ANY new tax regime introduces uncertainty into the mkt, and contributes directly thereby to (in this case) the continuation of price instability. The exception to this WOULD be (it hasn't been through all of history, but perhaps this time we'll get lucky) a new tax regime that, presumably by its stringent definitiveness, would reduce uncertainty. The 'fair' tax doesn't begin to meet this standard; hell's bells, you lot can't even offer a clear and complete and consensus description of how this mystical 'prebate' would operate.
I am profiting hugely from the current wave of FOMC easing, but notwithstanding that, I'll tell you right now that it's STILL wrongheaded. Greenbean was far too slack in monetary policy, due mainly, I might add, to the horrendous press he got during the 1991 recession. Bernancke should at least know better, but apparently he doesn't. Yuck.

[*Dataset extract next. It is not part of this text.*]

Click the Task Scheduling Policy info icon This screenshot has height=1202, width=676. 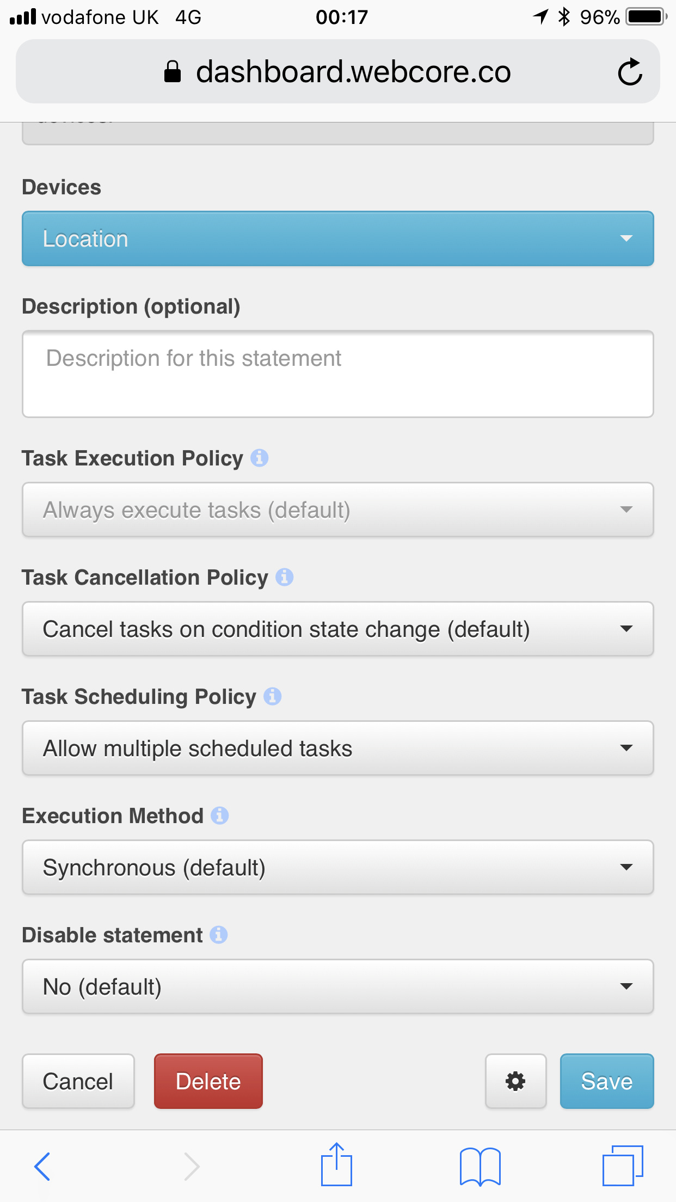272,696
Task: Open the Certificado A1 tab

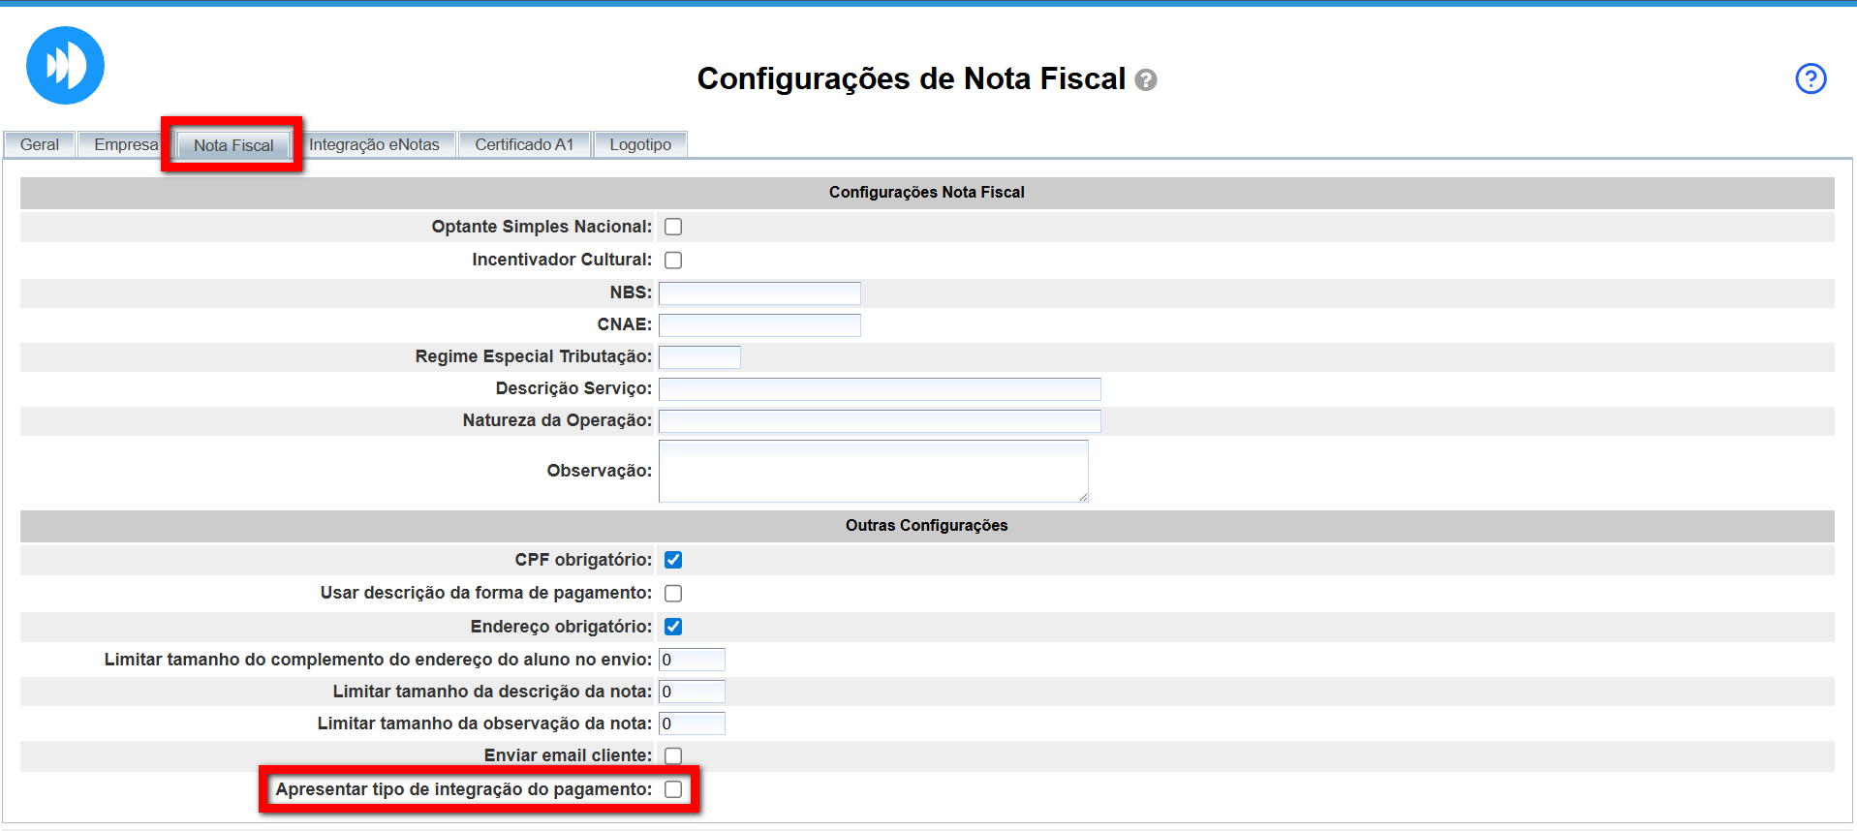Action: click(x=524, y=144)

The subprime/CDO/SIV mess is/was much more political; banks had been hammered for at least two decades by ACORN and other assorted Marxist assholes for 'redlining', i.e. not lending to credit-unworthy people. So the banks et al. adapted -- badly and greedily, I grant you -- and what happens? Now we have record-high (ex 1930s) default rates, untold amounts of capital have been vapourised, and ACORN and the bastards are now whining about ''predatory lending'', as if someone had held a gun to the head of the credit-unworthy in order to get them to sign on the dotted line. Bah!
My adaptation of Cicero's opening line of his first oration against Catalina was apropos because you assumed -- with no justification whatever -- that I was unfamiliar with the phrase ceteris paribus. Such assumption does try one's patience. Cuius vis homini errare est, I suppose.
The dangerous part of ceteris paribus in economics is that they never are.